Depuis 1995, Gérard Cerruti est le patron de la première union patronale de France. Fin mai, il a signé pour un sixième mandat à la tête de cette Union patronale du Var, qui est aujourd'hui la tête de pont de l'économie locale. Après 15 années de combat, c'est toujours avec la même ardeur que «cet homme de consensus», selon les mots de Joël Martin, son vice-président, entend défendre l'entreprise, leur performance et leur développement. Un rôle qui lui réussit plutôt bien puisque durant les trois dernières années, il a également été la voie de la région pour le Medef et l'union patronale.

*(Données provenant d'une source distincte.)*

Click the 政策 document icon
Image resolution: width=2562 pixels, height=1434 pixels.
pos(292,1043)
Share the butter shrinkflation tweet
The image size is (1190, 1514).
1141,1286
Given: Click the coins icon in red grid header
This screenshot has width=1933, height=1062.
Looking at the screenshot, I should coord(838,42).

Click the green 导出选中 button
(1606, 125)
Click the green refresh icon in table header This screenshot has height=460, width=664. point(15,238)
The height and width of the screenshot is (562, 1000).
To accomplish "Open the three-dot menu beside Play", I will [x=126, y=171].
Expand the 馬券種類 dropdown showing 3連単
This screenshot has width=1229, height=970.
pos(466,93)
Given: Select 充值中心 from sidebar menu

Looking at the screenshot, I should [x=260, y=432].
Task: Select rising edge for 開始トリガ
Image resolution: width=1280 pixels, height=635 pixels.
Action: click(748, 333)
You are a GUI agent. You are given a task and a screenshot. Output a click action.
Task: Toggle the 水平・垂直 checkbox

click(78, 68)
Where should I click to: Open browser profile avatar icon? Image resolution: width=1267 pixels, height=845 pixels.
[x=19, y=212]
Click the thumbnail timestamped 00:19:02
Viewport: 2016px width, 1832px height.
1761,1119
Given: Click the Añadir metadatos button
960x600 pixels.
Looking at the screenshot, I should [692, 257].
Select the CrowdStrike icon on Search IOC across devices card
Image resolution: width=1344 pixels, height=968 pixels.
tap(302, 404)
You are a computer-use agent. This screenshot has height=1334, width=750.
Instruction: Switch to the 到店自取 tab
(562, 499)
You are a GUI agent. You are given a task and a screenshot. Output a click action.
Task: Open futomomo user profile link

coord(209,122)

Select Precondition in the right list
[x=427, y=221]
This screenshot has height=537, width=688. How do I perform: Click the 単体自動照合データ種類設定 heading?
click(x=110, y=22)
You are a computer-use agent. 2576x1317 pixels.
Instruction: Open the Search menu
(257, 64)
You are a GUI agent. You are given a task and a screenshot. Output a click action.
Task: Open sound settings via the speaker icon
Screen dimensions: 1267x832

Si ces mandats régionaux lui ont récemment échappé, Gérard Cerruti n'en reste pas moins persuadé qu'au-delà des éventuelles divergences d'idées, c'est sur le terrain et au plus près des entreprises locales que le combat syndical se mène. «Il porte l'entreprise au sens noble du terme. Les clivages sont toujours relayés au second plan et si l'union perdure encore aujourd'hui, c'est aussi grâce à Gérard Cerruti», souligne Joël Martin.
Un homme d'action
Mais le patron des patrons varois est aussi président du conseil de développement de TPM, premier vice-président de la CCI du Var et bien sûr entrepreneur actif dans une entreprise de 500 personnes. De quoi occuper ses journées... «Mais pas ses week-ends, qu'il a toujours et sans exception réservés à sa famille». Aucun mandat n'est négligé: «Je ne fais pas la politique de la chaise vide et lorsque j'ai des responsabilités, c'est pour partager mon expérience», explique-t-il. S'il arrive à tout concilier, c'est notamment parce qu'il ne sort pas de son rôle. Les strass et paillettes, il préfère les laisser aux autres pour se concentrer sur l'action. D'ailleurs ses mandats ne sont pas pour lui une occasion de parader. «Il n'aime pas forcément ça». Et puis, son repos, il admet le trouver de temps en temps en voiture, lorsque son chauffeur le conduit sur les routes du Var et de la région. Mais avant d'être président de l'UPV, Gérard Cerruti est un patron attaché à son entreprise. Lorsqu'il est devenu président de l'union en 1995, il avait ainsi annoncé: «Lorsque j'aurais fini d'être président, je veux toujours avoir mon entreprise».
P-dg à 36 ans
Tombé dans la marmite de l'entrepreneuriat dès le plus jeune âge, il a débuté sa vie professionnelle à l'âge de 24 ans. Il est alors directeur technique de la société Cerruti, spécialisée dans la fabrication de béton et créée par son père. «J'ai eu la chance d'avoir un père avant moi qui m'a mis le pied à l'étrier. Il m'a offert la possibilité de faire des choses, de m'exprimer, mais attention, je sais aussi que dans une situation comme celle-ci, on peut tomber plus vite et rien ne vous est alors épargné», raconte Gérard Cerruti. En 1983, «c'est l'accident de parcours», selon ses termes. Il n'a alors que 36 ans et se retrouve propulsé à la tête de l'entreprise familiale, qui réalise alors 45M de francs de CA avec une centaine de salariés.
Entrepreneur insatiable
Devenu précipitamment P-dg, il endosse ses nouvelles responsabilités, se prend au jeu et développe la société jusqu'au jour où un groupe national lui fait une proposition de rachat. «J'ai refusé. Ils sont revenus une seconde fois, j'ai encore dit non. À la troisième, leur offre était suffisamment alléchante...». Il a alors 44 ans, «de quoi se retourner», mais pas grand-chose à faire de ses journées. Dès 1993, il trouve une affaire à reprendre, la SA Meynier nettoyage industriel, qu'il va développer par croissance externe avant de créer la SAS Estra en 2001. Il y découvre un métier qui lui était totalement inconnu, un métier «sous estimé et mal estimé, au sein duquel la relation avec les salariés est primordiale». Parallèlement, il développe la SA blanchisserie Grenat, qui sera vendue au groupe Elis en octobre2009 à la deuxième proposition... Par contre, pas question de céder Estra, une entreprise qui compte désormais 500 salariés, réalise un CA d'un peu plus de 7M€ et rayonne de Monaco à Cassis. Une entreprise qu'il conserve d'autant plus volontiers que son fils le rejoint d'ici à 2011. Au programme: développer l'affaire sur Marseille, Avignon, Valence et Lyon.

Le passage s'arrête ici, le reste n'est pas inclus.